## [WRITTEN EXERCISE]
According to the passage on Nikolai Cherkassov, in what film and what year did he first appear on screen?

## [DOCUMENT PASSAGE]
# # # # # # #

Chertvertyi Don Kikhot, Leningrad, 1958.
By CHERKASSOV: articles—
"Lyubimyi obraz" in Deputat Baltiki, Moscow, 1937.
"Rabota nad istoricheskoi roliu" in Sovetsky istorichesky film, Moscow, 1939.
"Cherkassov's Don Quixote," (selections from article in Iskusstvo Kino) and review of Notes of a Soviet Actor, in Sight and Sound (London), Autumn 1958.
Soviet Film (Moscow), October and November 1958.
On CHERKASSOV: books—
Dreiden, C., Nikolai Cherkassov, Moscow, 1939.
Slaventatov, D., Nikolai Cherkassov, Moscow, 1939.
Baili, A., Narodnyi artist SSSR. N.K. Cherkassov, Moscow, 1951.
Benyash, R., Nikolai Konstantinovich Cherkassov, Moscow, 1952.
Gerasimov, Yuri, Cherkassov, Moscow, 1976.
On CHERKASSOV: articles—
On film Everything Remains for the People in Soviet Film (Moscow), January 1964.
Cahiers du Cinéma (Paris), February 1967.
Iskusstvo Kino (Moscow), July 1973.
Soviet Film (Moscow), August 1973.
On CHERKASSOV: film—
Riadom a drugon (Our Friend Is with Us) about Cherkassov, directed by Alexander Abramov, 1970.
* * *Nikolai Cherkassov, a graduate of the Leningrad Theatre Institute, began his professional career on stage in 1920, developing his skill in burlesque, and subsequently making his first film appearance in 1927 in The Poet and the Czar. Although his basic training had been in ballet, opera, and even the circus as well as the theater, he concentrated in the mid-1920s on legitimate acting and joined the Leningrad Pushkin Theatre, working for much of his career in both theater and film. His international reputation in the cinema was made in the character of Professor Polezhaev in the celebrated film that established "historic realism" in the Soviet Union of the 1930s, Josef Heifitz and Alexander Zarkhi's Baltic Deputy, in which at the age of only 32 he played a man of 75; of the part Cherkassov said, "He was so young in spirit that only a young actor could play him." As he described it, the film presented the attitude of the "progressive, democratic intelligentsia in the early stages of the Revolution." This part (for which he had so much longed) came at approximately the same time as his interpretation of the Tsarevich Alexei in the first part of Vladimir Petrov's magnificent, two-part historical spectacle, Peter the Great, and it was for this latter part that he received his first official decoration the same year. In his roster of well-known character parts, he was to appear much later as Franklin D. Roosevelt in Petrov's The Battle of Stalingrad and in the title role of Grigori Kozintsev's Don Quixote in 1957.

# # # # # # #

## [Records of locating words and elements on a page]
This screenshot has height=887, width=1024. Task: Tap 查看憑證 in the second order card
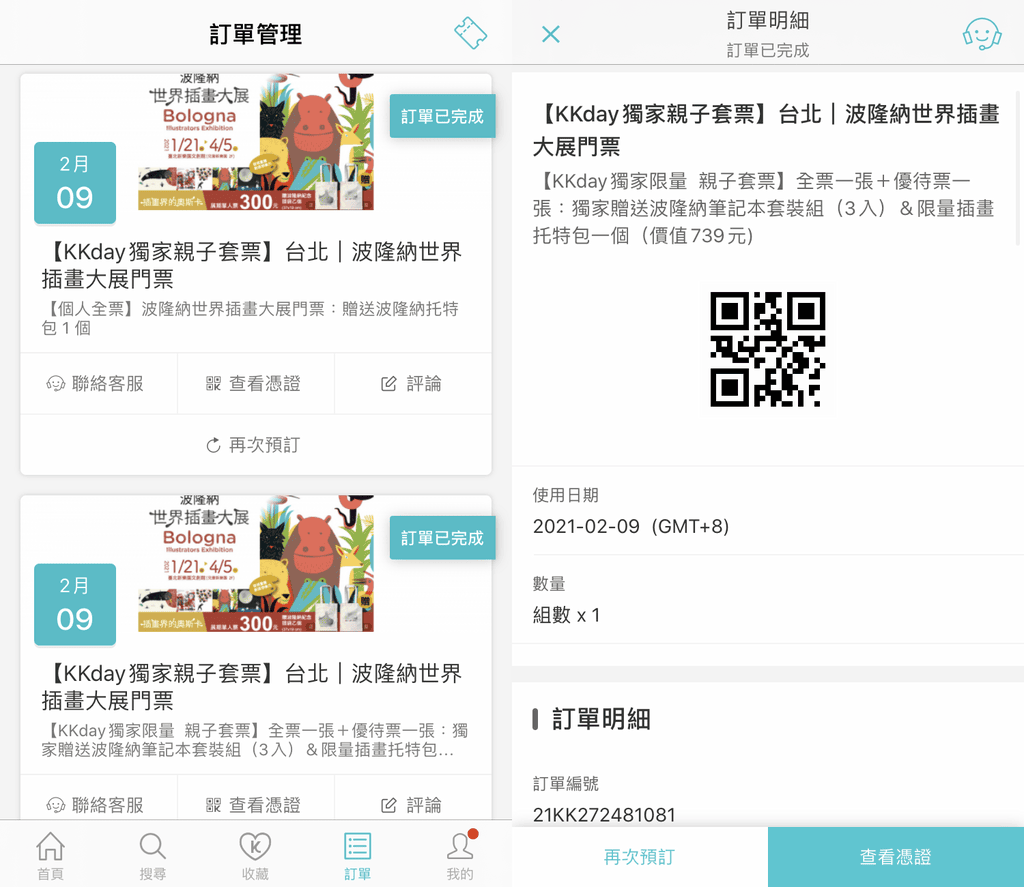[x=255, y=804]
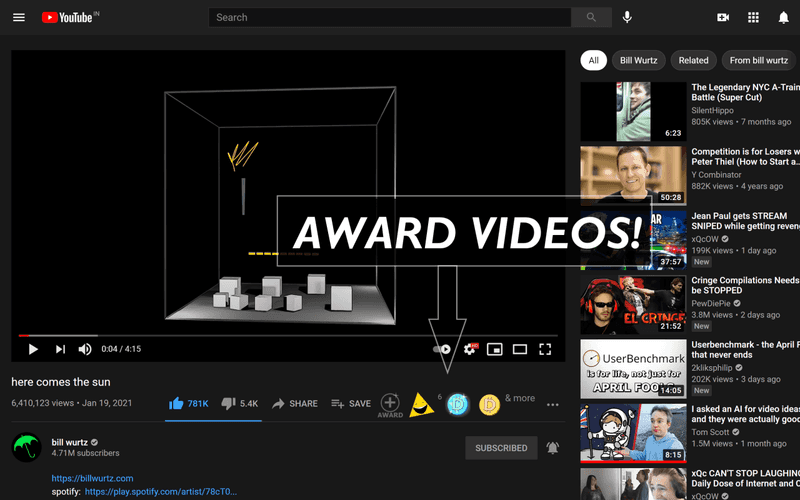Viewport: 800px width, 500px height.
Task: Open the player settings gear menu
Action: (469, 349)
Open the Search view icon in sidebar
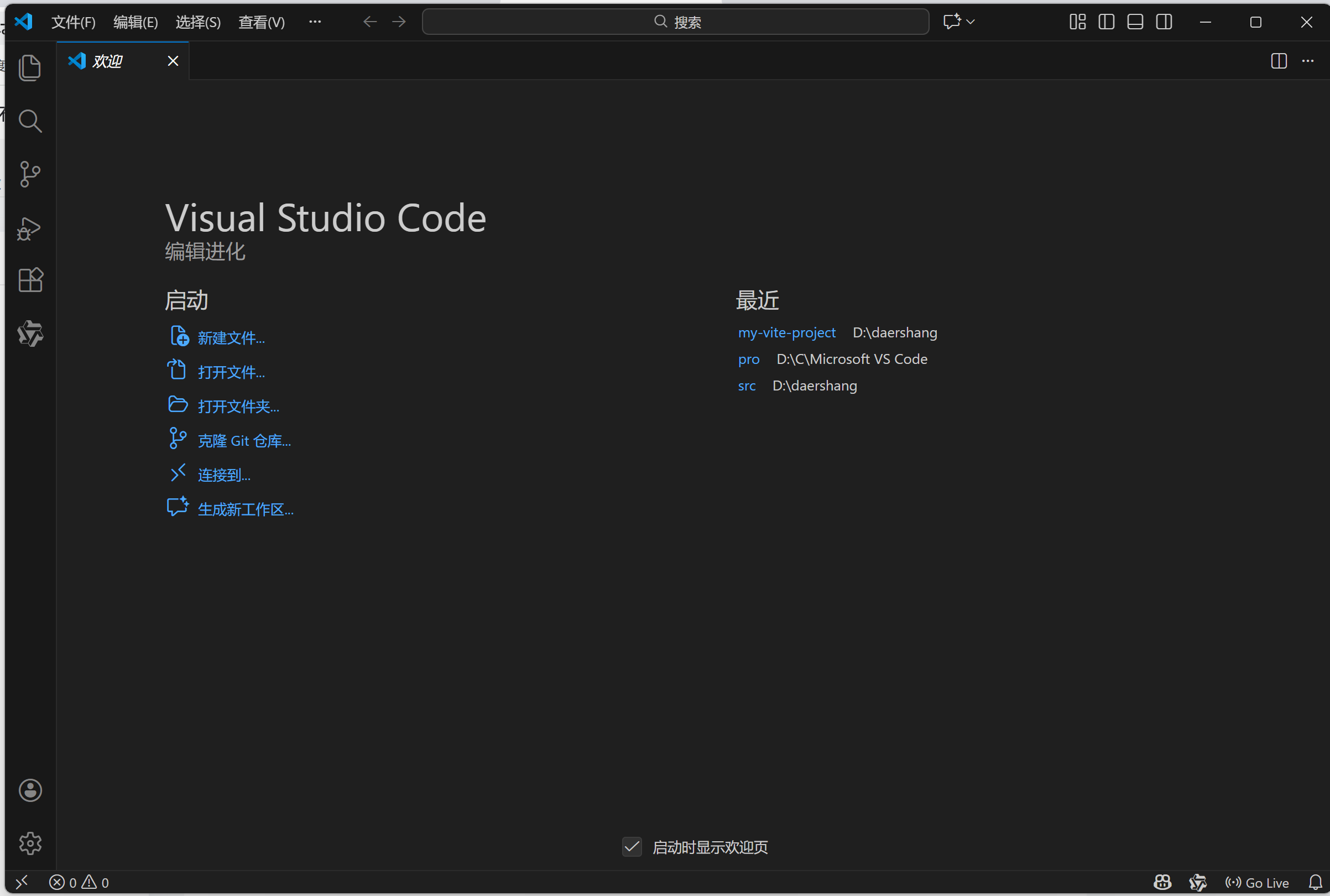The image size is (1330, 896). 30,121
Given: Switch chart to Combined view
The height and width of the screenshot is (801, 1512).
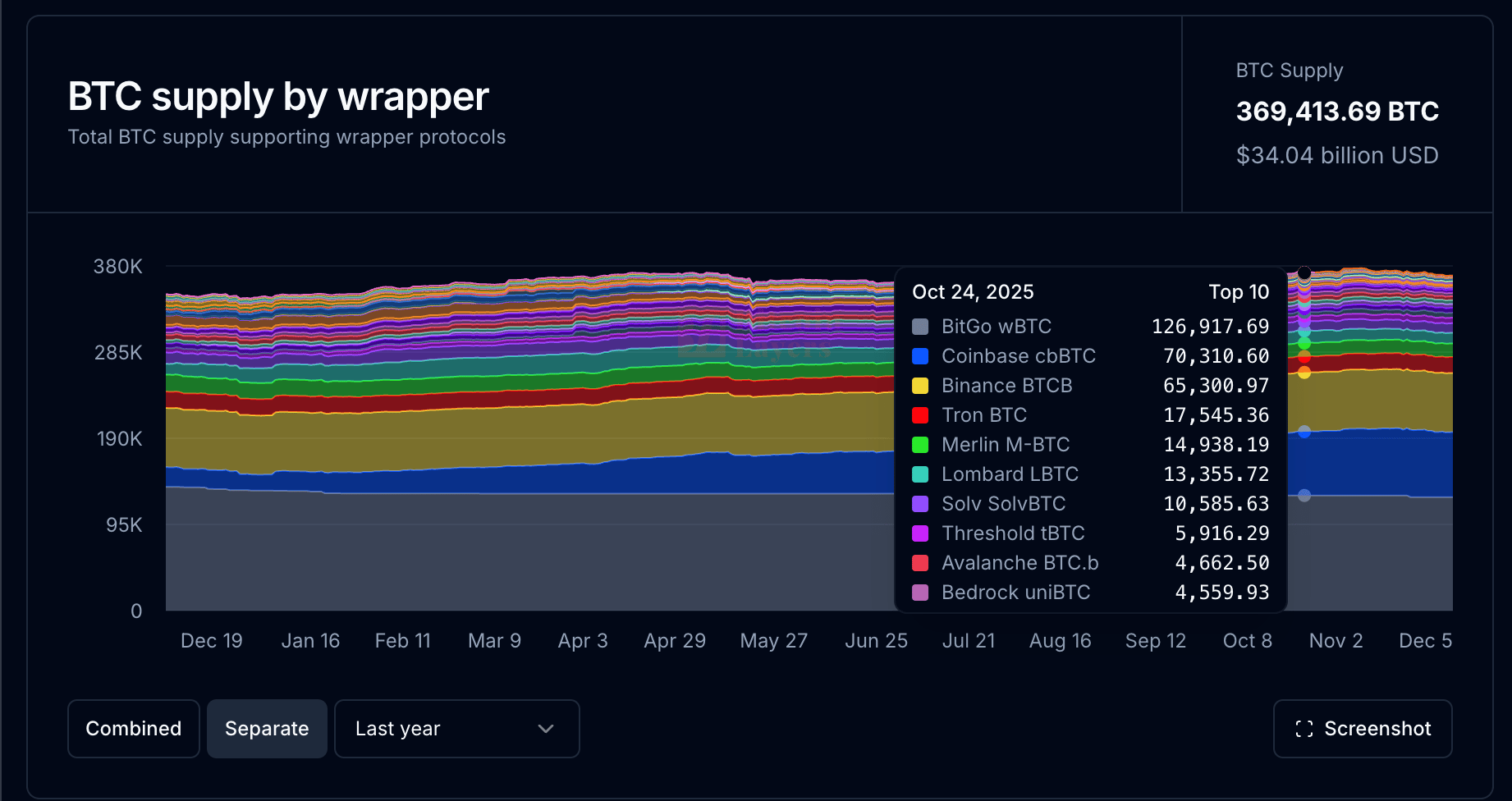Looking at the screenshot, I should [134, 729].
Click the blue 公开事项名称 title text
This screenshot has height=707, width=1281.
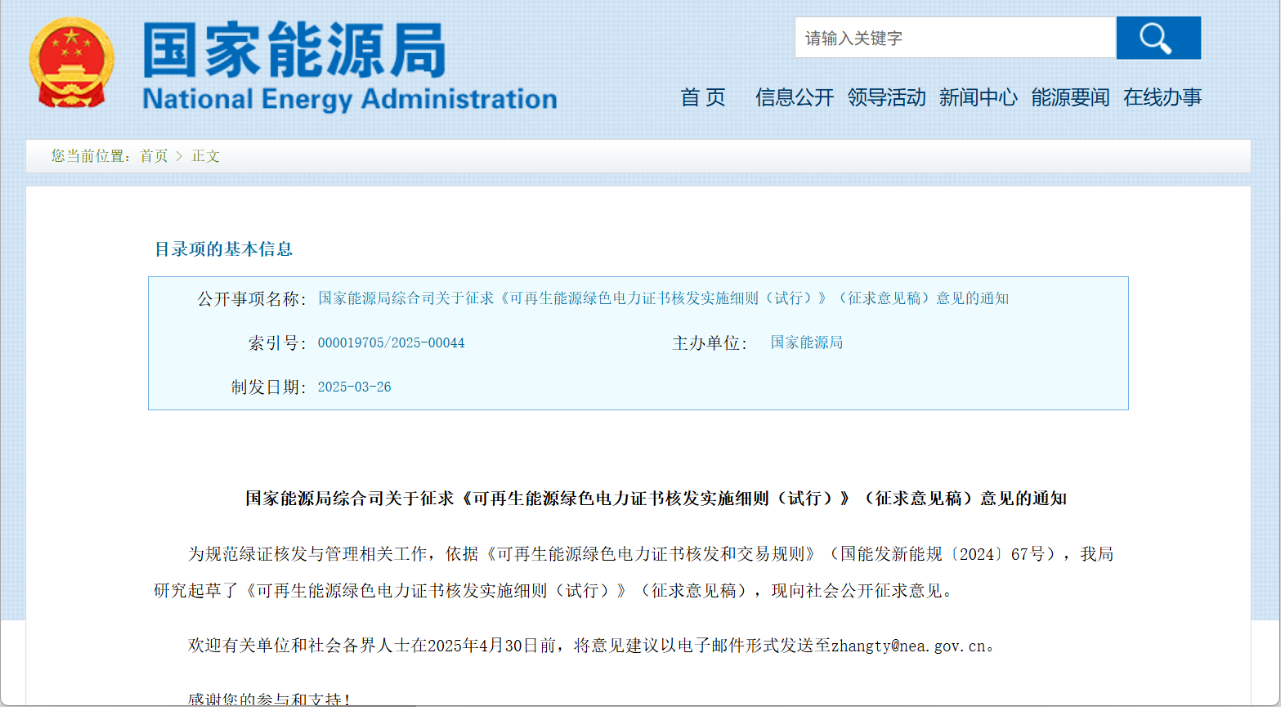[663, 298]
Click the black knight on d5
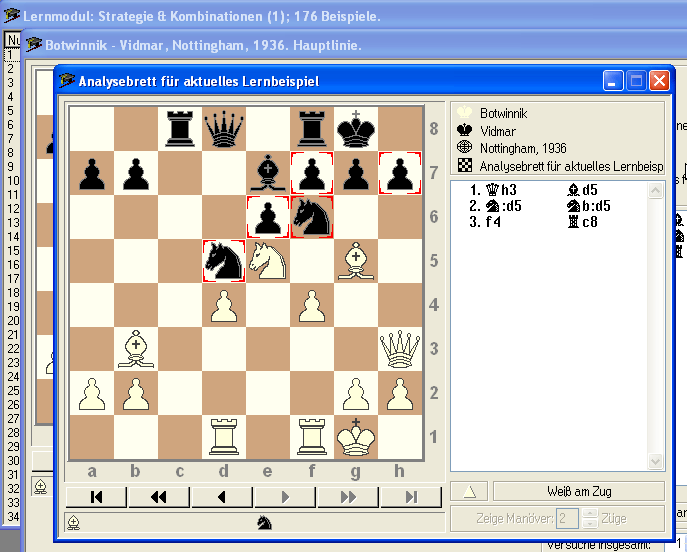 coord(224,261)
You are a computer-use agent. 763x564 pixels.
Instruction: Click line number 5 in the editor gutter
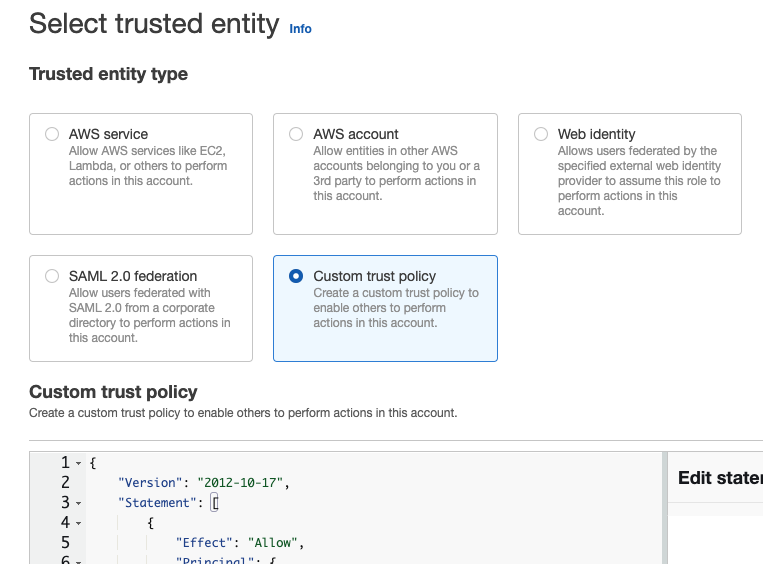pyautogui.click(x=65, y=543)
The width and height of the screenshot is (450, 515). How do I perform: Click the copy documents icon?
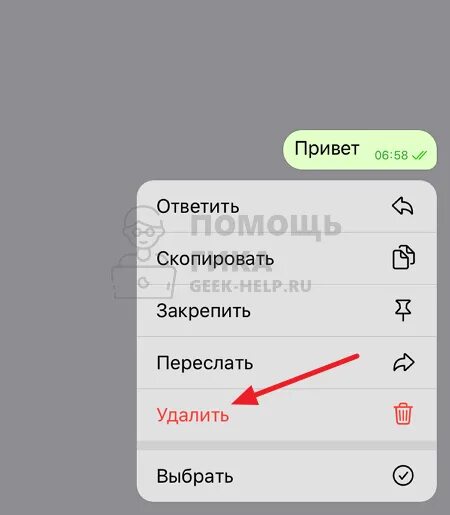[403, 257]
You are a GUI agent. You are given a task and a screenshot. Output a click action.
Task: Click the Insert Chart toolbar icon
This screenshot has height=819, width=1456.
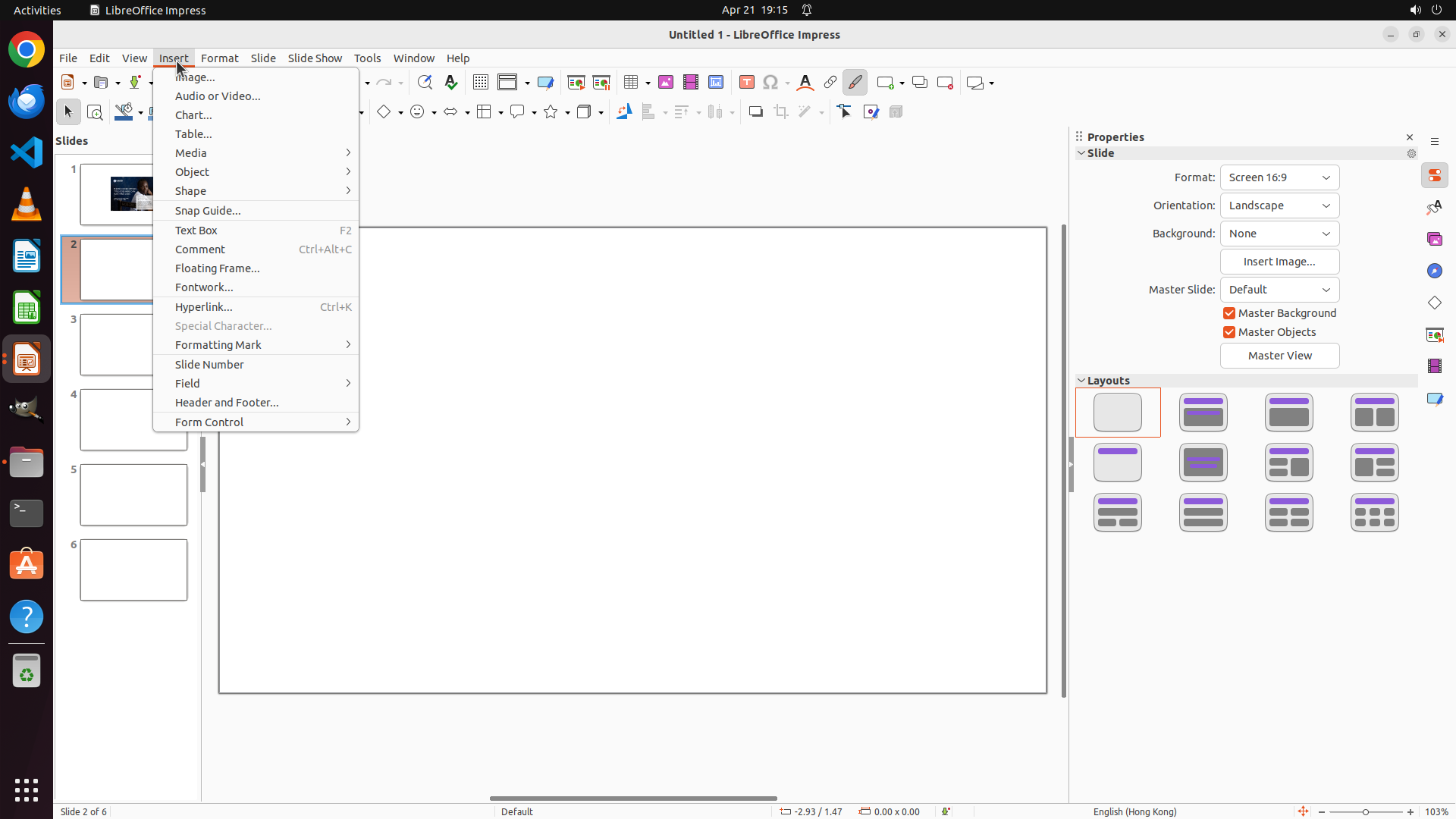coord(715,82)
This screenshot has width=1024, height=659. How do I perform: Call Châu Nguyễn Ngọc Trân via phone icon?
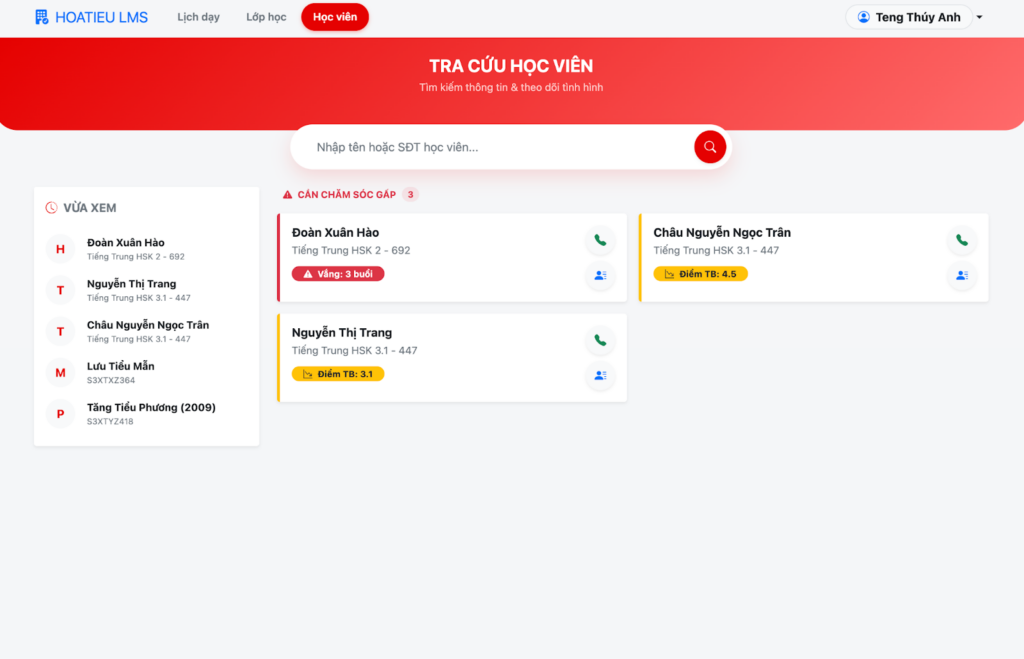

# # # # # # #

## [EXERCISE ANSWER]
The Poet and the Czar, in 1927.